Miel pavilion
The architectural firm Pezo von Ellrichshausen is particularly adept at using simple geometric shapes to challenge our perception of space. As suggested by their design sketches, the architects attempt to deconstruct structures into fundamental elements and present them through various elevations, establishing a unique spatial experience for the occupants. This small house is located deep within a forest of Coihues (Nothofagus dombeyi) in Chile. With the vast, deep forest as its backdrop, and an explicitly asymmetrical design, the concentrated and directionless footprint acquires an axial sense. From one side, it appears to be completing an imaginary cube, yet from the opposite side, it has no elevation at all.
Such frontality makes the wall an altarpiece, a mute plane reinforced by two buttresses that support an apparently useless beam and by an engraved lintel (NI MAS NI MENOS, or “no more no less” in Spanish) that contradicts its muteness. Once crossing this opaque threshold, with the foliage cut off by an exaggerated circular oculus, there is no longer any distinction between wall and ceiling.
The topography is both artificial and meaningless, since reaching the top does not change the panorama much. This sense of human futility suggests that the human order should remain humble before nature.
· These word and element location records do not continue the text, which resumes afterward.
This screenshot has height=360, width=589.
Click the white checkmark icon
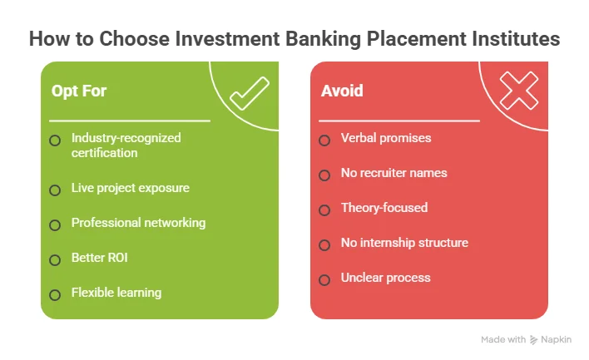click(249, 93)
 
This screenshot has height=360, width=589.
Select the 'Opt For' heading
click(79, 90)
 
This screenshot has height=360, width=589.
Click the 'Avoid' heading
click(342, 90)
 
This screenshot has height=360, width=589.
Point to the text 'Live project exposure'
click(131, 188)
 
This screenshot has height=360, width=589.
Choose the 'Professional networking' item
click(138, 223)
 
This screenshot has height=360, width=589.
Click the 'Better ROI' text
click(100, 258)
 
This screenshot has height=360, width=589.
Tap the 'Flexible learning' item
click(116, 293)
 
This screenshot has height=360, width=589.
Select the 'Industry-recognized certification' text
click(126, 145)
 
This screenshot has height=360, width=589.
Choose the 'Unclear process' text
click(385, 278)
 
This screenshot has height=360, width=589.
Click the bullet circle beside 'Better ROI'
click(55, 259)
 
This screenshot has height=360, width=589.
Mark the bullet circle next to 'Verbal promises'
click(324, 140)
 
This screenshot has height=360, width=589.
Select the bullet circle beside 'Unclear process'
click(324, 279)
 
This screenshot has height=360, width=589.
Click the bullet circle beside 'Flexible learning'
click(55, 294)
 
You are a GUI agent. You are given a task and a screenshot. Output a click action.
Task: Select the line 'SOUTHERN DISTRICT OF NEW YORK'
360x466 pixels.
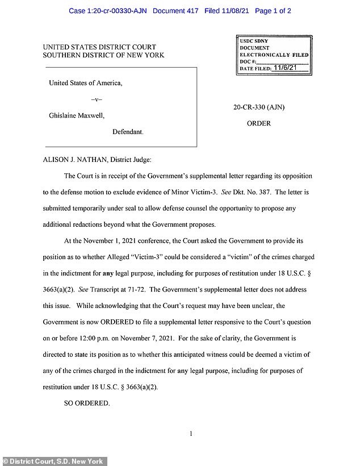coord(103,55)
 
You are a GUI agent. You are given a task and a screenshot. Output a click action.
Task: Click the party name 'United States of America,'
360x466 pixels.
coord(86,83)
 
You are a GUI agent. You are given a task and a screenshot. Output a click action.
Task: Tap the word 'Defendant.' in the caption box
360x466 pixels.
coord(128,131)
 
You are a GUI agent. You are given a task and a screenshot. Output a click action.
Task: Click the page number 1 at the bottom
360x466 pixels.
coord(191,435)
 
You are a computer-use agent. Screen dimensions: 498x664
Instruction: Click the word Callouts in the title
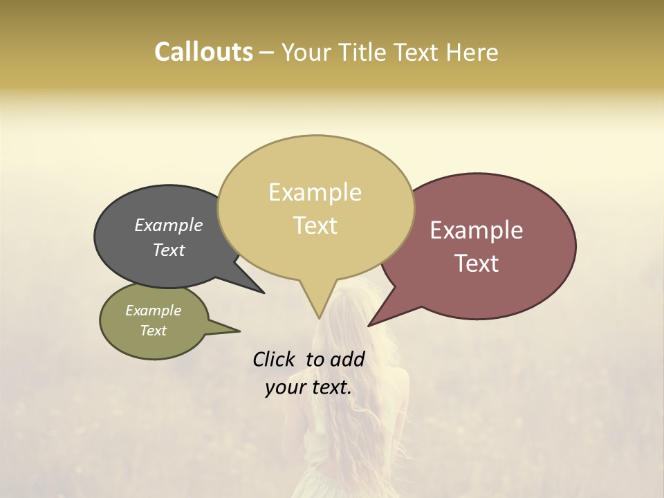203,52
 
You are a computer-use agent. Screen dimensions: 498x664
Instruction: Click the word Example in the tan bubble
315,192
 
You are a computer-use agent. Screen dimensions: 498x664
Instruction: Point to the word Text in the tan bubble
315,225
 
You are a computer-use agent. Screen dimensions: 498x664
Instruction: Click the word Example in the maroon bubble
477,230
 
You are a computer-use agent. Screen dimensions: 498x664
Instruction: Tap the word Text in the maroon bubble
477,264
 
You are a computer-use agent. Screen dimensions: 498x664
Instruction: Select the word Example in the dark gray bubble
169,225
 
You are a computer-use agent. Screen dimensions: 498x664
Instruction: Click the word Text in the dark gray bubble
169,250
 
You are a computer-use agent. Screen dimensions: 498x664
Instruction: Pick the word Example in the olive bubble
154,311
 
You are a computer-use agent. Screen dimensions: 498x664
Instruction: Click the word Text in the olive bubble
154,331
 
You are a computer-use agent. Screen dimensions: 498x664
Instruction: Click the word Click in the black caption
275,359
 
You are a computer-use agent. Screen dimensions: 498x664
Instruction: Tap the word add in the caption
347,359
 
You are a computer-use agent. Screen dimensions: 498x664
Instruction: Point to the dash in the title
267,53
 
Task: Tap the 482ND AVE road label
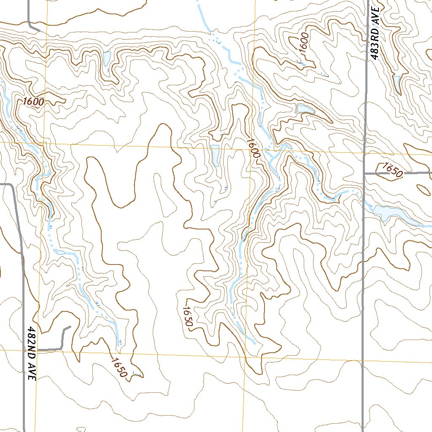pyautogui.click(x=30, y=354)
This deceptive block of artisanal concrete is relative whatever way you look at it; from afar a discreet monument, from the forest an interrupted plinth that reveals a certain beauty in its incompleteness, and from the oblique discomfort of the room, some delicate white lines that blur the imprint of the formwork.
In its flatness almost without thickness, the wall becomes irreversible; on the outside the engaged frame of a temple for six queens and on the inside the sheer drawing of an archetypal wooden cabin. Fortunately, this cluttered device is not so much to look at but to work in it; a modest organic production of honey is processed here, hence the queens.